テザー・インターナショナル(Tether International)は7月31日、BDOが保証業務を行った2026年第2四半期の準備金報告書を公表した。6月30日時点の総資産は約1877億5100万ドル、総負債は約1836億4200万ドルで、資産が負債を約41億1000万ドル上回った。
負債のうち約1836億2200万ドルは発行済みデジタルトークンに関係する。USDTなどの総発行額は約1845億8900万ドルで、テザー自身が保有するトークンなどを調整した金額が報告上の負債として計上されている。
テザーによると、第2四半期の純営業利益は約15億ドルだった。主な収益源は米国財務省短期証券とレポ取引である。短期金利から継続的な収益を得る事業構造は維持されたが、超過準備金は3月末の約82億3000万ドルから6月末には約41億1000万ドルへ減少した。

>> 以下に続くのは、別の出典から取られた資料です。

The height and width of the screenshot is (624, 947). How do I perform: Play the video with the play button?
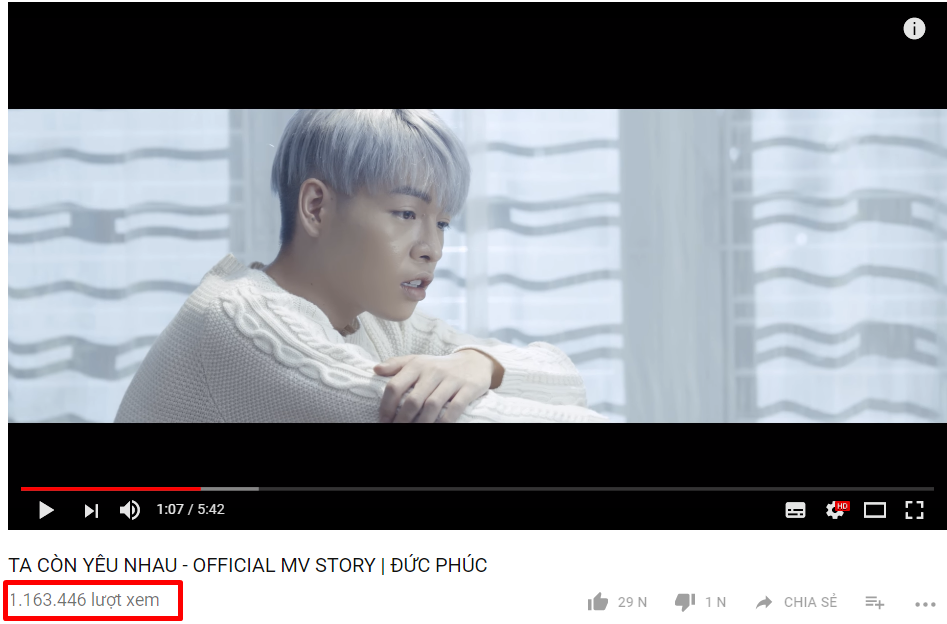[x=46, y=510]
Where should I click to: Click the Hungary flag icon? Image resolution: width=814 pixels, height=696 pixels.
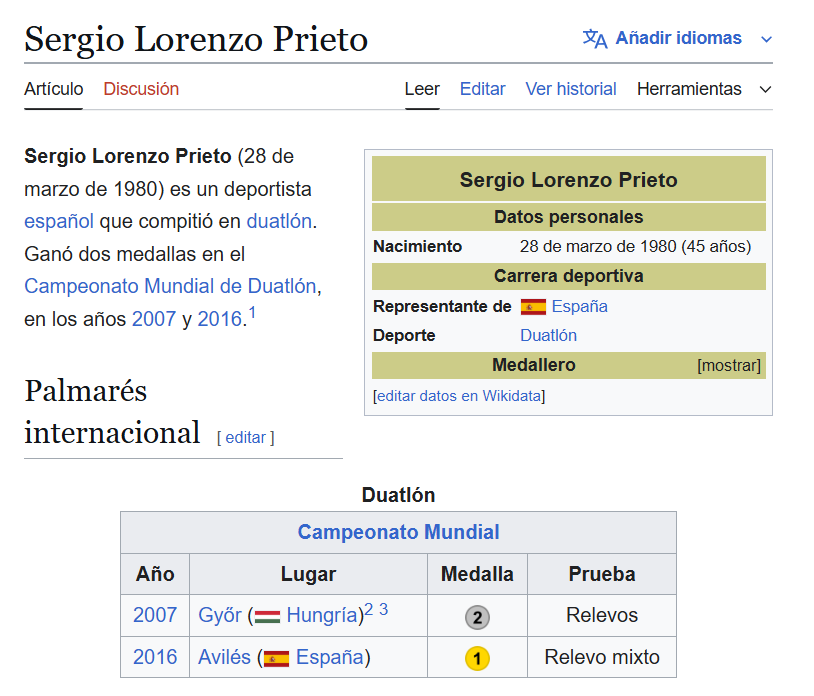267,616
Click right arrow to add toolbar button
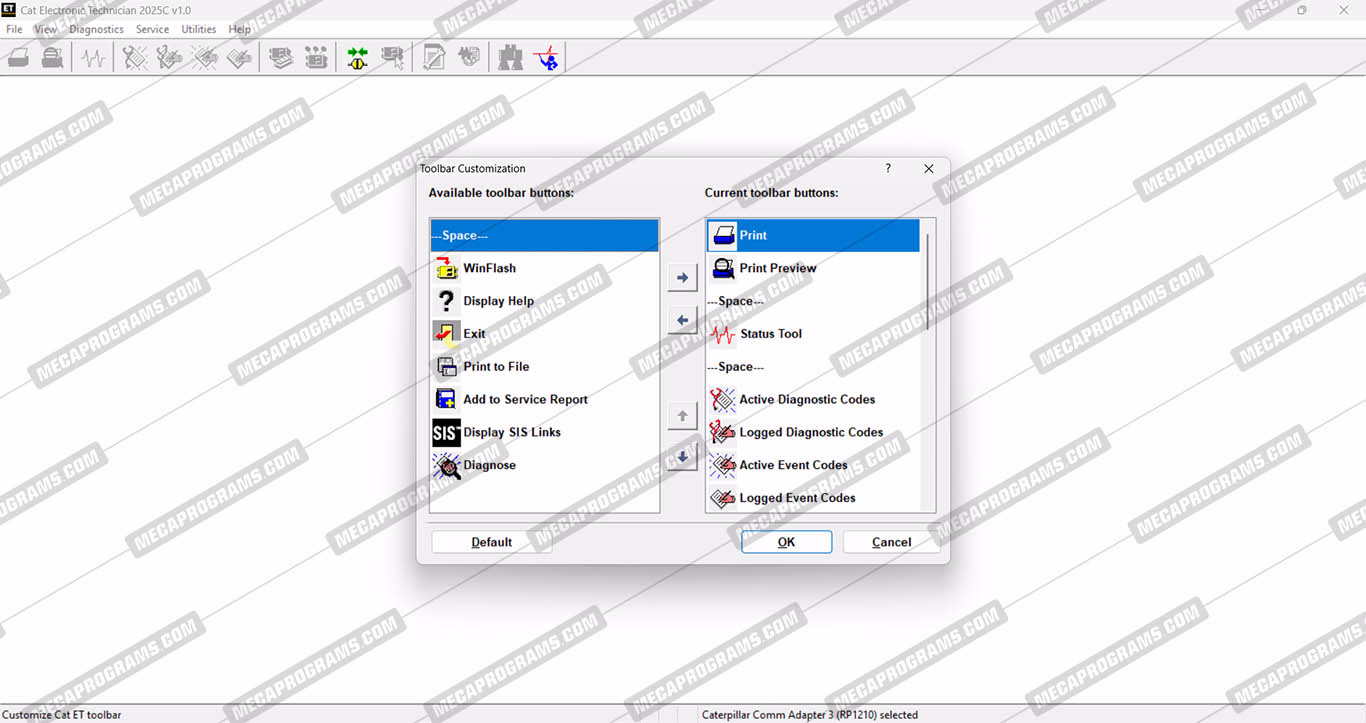 click(x=682, y=277)

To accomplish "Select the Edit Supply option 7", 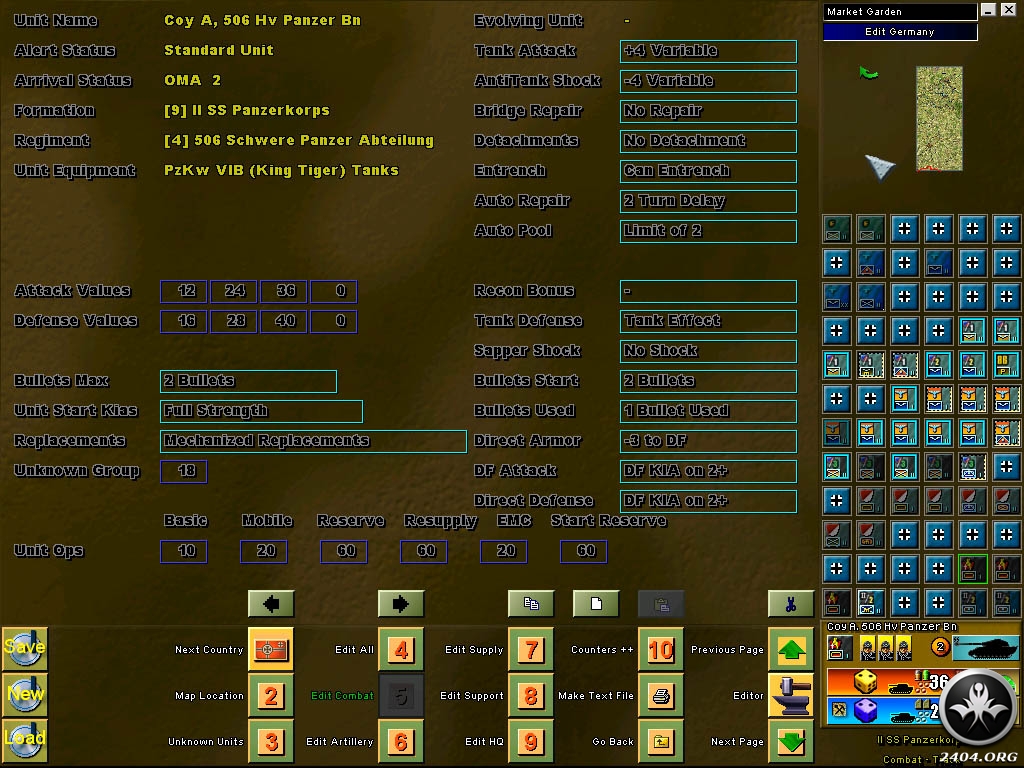I will tap(530, 650).
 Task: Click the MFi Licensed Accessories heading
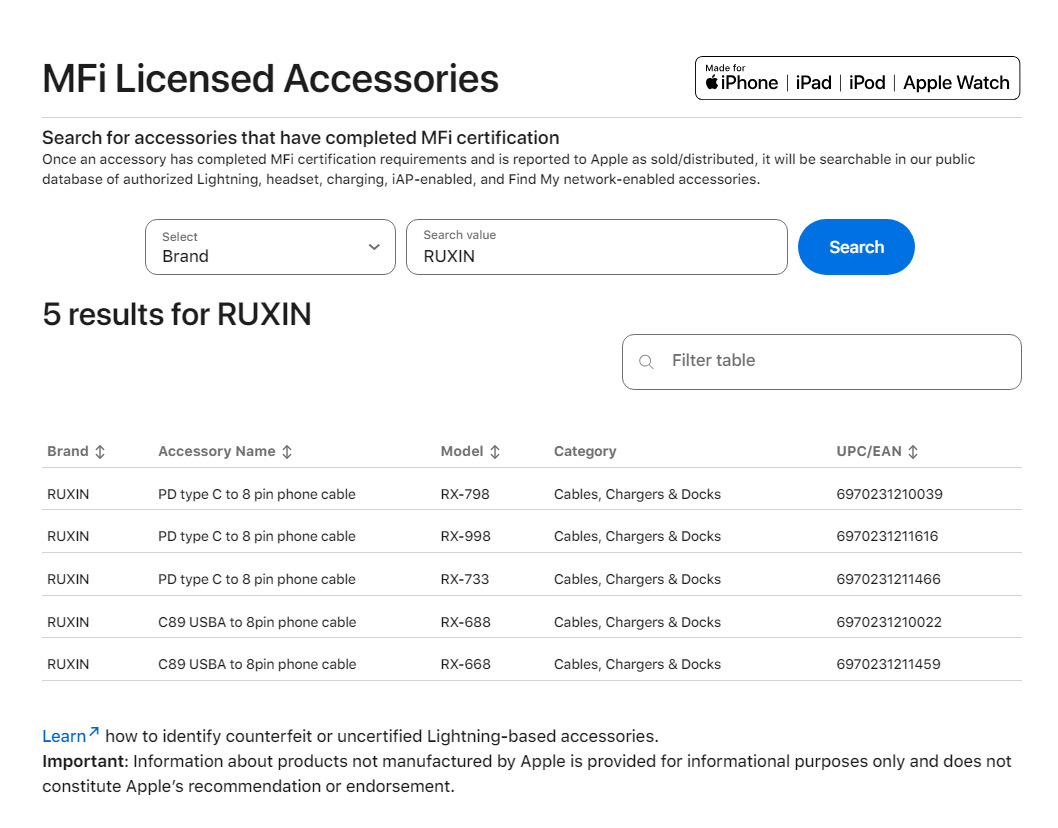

報告書は、第1四半期末から第2四半期末までの超過準備金減少を一つの項目だけで説明していない。資産の時価変動、グループ内の資本移動、準備構成の変更などを分けて確認する必要があり、15億ドルの営業利益がそのまま超過準備金へ積み上がったわけではない。
なぜ重要なのか?
超過準備金は、USDT保有者への償還に必要な負債額を超えて保有している資産である。準備資産の市場価格が下落した場合や、資産を現金化する際に費用が発生した場合に、負債超過へ陥るまでの緩衝材となる。
約41億1000万ドルの超過額が残っているため、報告日時点では資産総額が負債総額を上回っている。ただし、約1836億ドルのトークン関連負債に対する割合は約2.2%であり、第1四半期末より余裕は小さくなった。絶対額だけでなく、発行残高に対する比率で見ることが重要になる。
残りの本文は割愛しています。